Exercise requirements
Render the records from the line containing "Click the age proof document text field" down through the line containing "tap(118, 247)" as a numbered list, with both of those lines included and any blank lines omitted.

+++ Supplied records

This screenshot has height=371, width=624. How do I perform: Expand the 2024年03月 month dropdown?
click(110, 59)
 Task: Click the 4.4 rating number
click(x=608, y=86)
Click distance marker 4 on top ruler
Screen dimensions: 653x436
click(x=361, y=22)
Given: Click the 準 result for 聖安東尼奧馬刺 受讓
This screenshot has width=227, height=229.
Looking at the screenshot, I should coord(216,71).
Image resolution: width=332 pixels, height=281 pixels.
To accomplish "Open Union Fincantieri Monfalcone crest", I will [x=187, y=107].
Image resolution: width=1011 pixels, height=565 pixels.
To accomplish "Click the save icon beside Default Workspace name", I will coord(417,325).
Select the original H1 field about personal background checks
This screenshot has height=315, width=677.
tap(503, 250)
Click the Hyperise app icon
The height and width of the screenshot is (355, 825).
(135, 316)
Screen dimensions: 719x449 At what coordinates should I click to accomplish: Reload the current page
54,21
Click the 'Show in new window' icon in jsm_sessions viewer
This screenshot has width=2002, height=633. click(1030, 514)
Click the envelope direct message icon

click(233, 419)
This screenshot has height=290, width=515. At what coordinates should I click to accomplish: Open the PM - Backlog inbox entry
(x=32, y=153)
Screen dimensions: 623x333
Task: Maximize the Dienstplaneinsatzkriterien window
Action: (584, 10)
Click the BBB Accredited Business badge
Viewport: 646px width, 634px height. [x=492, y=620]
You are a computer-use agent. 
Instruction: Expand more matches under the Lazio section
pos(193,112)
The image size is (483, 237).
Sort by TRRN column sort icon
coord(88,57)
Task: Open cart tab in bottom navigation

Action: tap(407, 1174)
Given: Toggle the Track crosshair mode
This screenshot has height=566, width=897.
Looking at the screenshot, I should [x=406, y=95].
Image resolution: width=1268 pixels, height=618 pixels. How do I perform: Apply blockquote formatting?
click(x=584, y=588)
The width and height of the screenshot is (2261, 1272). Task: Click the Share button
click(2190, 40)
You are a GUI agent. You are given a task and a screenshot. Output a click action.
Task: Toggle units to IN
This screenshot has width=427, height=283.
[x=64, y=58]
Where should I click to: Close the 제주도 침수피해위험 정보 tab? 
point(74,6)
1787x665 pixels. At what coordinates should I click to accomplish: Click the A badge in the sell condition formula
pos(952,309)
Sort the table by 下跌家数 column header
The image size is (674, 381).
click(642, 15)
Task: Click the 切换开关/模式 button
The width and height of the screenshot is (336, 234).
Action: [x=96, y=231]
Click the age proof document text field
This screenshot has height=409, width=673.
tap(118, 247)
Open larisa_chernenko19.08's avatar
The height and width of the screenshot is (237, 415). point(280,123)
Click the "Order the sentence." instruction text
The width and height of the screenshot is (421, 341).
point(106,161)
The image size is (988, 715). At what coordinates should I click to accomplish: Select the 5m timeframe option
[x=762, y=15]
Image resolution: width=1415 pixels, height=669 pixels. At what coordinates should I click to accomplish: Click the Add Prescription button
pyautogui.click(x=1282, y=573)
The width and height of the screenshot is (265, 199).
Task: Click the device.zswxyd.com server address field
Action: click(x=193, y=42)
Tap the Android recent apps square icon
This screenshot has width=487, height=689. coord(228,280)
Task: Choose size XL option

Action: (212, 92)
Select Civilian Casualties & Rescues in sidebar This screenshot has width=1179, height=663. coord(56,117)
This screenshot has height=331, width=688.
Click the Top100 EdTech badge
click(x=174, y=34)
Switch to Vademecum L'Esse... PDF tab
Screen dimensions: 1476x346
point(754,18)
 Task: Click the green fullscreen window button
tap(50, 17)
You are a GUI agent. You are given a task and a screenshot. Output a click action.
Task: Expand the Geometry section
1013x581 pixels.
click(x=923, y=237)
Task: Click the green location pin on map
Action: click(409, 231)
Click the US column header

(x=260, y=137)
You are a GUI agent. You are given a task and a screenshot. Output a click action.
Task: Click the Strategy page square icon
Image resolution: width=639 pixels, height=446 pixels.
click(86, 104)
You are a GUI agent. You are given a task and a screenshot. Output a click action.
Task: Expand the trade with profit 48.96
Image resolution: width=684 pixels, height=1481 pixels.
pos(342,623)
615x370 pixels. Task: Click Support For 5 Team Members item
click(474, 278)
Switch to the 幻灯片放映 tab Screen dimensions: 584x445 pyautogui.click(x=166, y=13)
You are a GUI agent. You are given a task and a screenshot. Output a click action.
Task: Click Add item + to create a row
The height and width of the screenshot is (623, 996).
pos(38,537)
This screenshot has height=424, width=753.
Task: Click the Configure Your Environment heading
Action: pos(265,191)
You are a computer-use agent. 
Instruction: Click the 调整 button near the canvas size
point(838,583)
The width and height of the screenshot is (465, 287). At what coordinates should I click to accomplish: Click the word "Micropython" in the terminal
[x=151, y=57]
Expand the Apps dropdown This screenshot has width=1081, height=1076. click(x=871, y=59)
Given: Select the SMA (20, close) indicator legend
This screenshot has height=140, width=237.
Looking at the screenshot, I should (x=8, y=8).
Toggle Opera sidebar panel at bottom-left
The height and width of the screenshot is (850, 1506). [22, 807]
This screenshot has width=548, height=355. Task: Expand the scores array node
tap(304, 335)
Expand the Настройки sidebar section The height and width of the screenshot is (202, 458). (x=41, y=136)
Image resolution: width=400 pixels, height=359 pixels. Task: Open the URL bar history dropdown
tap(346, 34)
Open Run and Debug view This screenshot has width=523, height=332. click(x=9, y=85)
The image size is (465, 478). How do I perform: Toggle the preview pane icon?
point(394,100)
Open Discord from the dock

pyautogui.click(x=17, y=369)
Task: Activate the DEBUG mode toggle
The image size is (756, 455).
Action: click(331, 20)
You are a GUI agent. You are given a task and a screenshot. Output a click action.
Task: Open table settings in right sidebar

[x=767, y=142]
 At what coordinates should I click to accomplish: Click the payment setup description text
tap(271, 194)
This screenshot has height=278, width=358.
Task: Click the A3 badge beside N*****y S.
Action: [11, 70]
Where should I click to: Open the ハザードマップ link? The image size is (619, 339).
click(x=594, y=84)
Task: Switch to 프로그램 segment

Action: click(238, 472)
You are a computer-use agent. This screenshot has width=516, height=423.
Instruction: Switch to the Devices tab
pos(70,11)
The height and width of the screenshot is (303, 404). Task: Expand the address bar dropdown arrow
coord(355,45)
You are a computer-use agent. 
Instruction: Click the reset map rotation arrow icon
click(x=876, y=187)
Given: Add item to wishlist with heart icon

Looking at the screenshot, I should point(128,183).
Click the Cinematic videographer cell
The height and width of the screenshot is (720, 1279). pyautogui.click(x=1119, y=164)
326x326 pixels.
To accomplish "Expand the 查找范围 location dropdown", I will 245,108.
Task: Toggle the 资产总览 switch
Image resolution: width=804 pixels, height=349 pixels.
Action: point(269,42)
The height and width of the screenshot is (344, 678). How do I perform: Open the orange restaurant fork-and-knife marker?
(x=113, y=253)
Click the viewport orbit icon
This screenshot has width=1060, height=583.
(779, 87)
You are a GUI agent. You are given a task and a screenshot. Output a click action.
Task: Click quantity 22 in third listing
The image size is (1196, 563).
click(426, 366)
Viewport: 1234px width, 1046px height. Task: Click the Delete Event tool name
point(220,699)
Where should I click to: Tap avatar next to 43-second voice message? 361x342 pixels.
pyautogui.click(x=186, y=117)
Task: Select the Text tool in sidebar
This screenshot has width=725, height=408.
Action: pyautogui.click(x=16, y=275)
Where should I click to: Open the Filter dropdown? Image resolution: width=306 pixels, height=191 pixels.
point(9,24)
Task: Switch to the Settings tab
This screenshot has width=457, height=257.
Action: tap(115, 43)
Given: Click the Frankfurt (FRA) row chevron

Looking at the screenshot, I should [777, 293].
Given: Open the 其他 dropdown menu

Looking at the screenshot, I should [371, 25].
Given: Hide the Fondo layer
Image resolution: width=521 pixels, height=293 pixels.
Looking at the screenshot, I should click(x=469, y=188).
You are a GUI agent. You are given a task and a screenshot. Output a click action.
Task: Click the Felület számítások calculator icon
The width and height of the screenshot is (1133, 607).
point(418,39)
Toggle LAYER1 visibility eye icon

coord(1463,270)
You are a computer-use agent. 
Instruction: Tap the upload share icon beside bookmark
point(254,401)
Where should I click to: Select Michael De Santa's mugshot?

++++++

Full solution
1. Click the age proof document text field
2. This screenshot has height=409, width=673.
3. tap(118, 247)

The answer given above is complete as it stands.